C.R. 18 (emphasis added). As a coda to the reformation clause, however, Claimant agreed that the restrictive covenants were reasonable and
will not prevent me from earning a livelihood in my chosen business, that they do not impose an undue hardship on me and that they will not injure the public.
Id. Claimant was not given a copy of the Agreement for her own reference or records.
On October 2, 2001, MSN terminated Claimant’s employment. It had asked for her resignation, but she refused to resign. However, Claimant was advised that she could report to prospective employers that she had resigned from MSN and that it would give her a good reference.
Shortly, thereafter, Claimant interviewed for a job with Nursefínders of Central Pennsylvania (Employer) located in Harrisburg, Pennsylvania. Employer did not ask Claimant whether she had ever signed a trade secret protection, confidentiality, non-solicitation or non-compete agreement, and Claimant did not volunteer the existence of the Agreement.

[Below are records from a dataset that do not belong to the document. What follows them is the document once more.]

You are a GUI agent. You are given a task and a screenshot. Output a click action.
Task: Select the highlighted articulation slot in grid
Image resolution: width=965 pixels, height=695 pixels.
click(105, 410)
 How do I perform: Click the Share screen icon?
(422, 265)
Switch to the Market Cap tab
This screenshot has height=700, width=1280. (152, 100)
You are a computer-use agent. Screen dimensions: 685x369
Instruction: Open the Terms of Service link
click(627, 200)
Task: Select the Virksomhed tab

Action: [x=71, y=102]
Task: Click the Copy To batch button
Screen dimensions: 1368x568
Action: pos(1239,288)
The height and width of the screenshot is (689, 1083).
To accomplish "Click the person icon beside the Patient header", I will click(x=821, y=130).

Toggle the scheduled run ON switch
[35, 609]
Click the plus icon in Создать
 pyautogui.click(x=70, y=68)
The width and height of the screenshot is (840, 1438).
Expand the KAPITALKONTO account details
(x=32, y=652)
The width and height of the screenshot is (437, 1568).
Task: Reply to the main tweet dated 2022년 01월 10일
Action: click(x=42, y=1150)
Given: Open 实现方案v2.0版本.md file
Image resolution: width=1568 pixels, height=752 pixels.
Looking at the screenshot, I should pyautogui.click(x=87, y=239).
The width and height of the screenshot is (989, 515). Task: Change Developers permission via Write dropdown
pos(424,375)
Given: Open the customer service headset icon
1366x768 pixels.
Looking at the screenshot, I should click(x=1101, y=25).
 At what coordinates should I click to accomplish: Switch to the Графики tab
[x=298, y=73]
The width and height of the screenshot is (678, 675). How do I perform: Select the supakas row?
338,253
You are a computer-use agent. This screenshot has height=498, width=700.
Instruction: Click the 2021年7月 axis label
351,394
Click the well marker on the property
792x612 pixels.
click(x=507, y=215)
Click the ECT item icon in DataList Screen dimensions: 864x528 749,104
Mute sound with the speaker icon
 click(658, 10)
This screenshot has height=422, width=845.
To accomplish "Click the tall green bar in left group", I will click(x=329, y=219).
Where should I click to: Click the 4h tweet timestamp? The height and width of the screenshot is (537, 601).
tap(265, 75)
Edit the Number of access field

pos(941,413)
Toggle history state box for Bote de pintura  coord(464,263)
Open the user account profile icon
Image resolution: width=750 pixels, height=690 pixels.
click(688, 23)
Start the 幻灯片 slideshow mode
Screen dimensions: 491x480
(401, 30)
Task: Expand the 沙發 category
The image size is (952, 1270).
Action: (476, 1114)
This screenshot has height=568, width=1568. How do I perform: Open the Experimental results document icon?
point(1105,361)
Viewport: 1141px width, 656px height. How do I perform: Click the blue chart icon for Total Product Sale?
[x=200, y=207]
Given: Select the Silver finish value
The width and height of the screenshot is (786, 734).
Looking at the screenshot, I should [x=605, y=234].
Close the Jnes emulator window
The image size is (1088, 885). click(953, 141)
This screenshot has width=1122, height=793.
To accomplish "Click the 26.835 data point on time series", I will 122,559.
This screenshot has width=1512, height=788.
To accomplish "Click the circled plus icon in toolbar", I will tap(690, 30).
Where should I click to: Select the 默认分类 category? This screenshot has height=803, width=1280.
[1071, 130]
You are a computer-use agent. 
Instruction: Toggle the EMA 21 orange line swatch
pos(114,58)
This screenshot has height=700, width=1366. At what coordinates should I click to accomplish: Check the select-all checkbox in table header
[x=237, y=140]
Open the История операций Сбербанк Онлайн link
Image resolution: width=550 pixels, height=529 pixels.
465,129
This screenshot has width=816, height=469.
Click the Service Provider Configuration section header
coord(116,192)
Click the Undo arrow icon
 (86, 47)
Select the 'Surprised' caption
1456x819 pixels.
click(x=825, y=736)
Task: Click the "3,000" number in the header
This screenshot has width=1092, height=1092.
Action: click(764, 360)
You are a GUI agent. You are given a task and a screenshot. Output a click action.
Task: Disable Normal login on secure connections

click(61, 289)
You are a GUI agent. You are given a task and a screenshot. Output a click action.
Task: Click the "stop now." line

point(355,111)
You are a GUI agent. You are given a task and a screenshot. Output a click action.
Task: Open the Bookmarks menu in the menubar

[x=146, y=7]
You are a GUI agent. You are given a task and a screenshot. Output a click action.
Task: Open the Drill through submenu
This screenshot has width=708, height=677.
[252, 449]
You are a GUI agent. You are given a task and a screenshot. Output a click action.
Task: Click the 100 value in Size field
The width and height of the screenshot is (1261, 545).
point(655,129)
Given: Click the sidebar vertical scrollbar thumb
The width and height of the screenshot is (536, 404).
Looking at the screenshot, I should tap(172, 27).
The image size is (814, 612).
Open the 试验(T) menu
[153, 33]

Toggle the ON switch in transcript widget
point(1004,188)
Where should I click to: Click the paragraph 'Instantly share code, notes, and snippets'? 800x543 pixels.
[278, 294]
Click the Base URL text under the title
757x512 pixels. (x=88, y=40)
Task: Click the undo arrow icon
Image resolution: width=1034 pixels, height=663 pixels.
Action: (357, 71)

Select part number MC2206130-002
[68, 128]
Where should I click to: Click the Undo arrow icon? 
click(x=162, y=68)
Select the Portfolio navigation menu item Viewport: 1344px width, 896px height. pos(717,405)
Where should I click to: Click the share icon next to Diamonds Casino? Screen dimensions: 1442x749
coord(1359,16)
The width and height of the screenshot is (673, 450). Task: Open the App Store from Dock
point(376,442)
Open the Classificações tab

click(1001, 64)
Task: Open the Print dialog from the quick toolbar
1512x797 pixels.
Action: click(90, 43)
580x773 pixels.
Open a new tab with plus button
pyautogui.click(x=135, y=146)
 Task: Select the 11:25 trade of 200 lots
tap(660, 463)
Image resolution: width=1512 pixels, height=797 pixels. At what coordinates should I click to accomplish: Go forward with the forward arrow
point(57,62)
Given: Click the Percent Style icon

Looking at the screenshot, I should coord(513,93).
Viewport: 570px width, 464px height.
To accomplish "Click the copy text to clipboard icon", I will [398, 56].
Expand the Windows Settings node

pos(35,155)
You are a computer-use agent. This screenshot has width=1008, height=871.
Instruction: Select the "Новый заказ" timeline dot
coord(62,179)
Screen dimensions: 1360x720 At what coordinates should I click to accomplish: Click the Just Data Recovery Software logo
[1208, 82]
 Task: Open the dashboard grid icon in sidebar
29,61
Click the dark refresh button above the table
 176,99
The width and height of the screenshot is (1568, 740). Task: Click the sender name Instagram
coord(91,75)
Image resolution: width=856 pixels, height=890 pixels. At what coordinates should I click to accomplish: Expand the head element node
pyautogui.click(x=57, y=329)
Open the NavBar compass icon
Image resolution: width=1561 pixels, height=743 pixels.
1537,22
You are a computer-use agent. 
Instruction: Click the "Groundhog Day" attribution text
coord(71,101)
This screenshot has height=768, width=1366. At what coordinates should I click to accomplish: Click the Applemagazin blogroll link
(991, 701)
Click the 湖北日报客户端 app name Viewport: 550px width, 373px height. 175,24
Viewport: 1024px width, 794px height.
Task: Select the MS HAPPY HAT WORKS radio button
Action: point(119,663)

Claimant was hired by Employer and, on December 3, 2001, she began training for her new position in Harrisburg. On this first day of work, Claimant was requested to fill out an application, which she did. The application asked, inter alia, “Have you ever been discharged or asked to resign from a position?” to which Claimant responded “Yes, MSN already explained.” Also on the application, she identified the Regional Supervisor of MSN as a reference.
On December 13, 2001, MSN’s law firm sent a letter to Claimant stating that
you are directed to immediately resign from Nurse Finders and any other company that competes directly or indirectly with MSN and to forward confirmation of your resignation to my attention on or before December 24, 2001.
C.R. 14. It also informed her that MSN was “calculating the amount of damages incurred as a result of your actions and will address that issue once your resignation has been confirmed.” The letter asserted that she was not permitted to work for competitors of MSN and claimed that she was soliciting MSN clients.3
Claimant promptly informed Employer of MSN’s letter and was advised not to “worry about it.” Transcript of Testimony 12 (T.T. —). She gave Employer a copy of the letter, and she contacted MSN for a copy of the Agreement, which she received by fax on December 19, 2002. On that same day, however, Claimant was terminated by Employer for the stated reason that it did not want to get involved in litigation. Employer advised Claimant to retain counsel, which she did, and further informed her that if the problem with MSN was resolved, she could return to work for Employer. C.R. 13.
Claimant then filed for unemployment compensation benefits with the Lancaster UC Service Center (Job Center). The Job Center found that Employer did not prove willful misconduct by Claimant and granted her benefits. Employer appealed the Job Center’s decision,4 and a hearing was *1078conducted by a Referee. Neither Claimant nor Employer was represented by counsel at the hearing.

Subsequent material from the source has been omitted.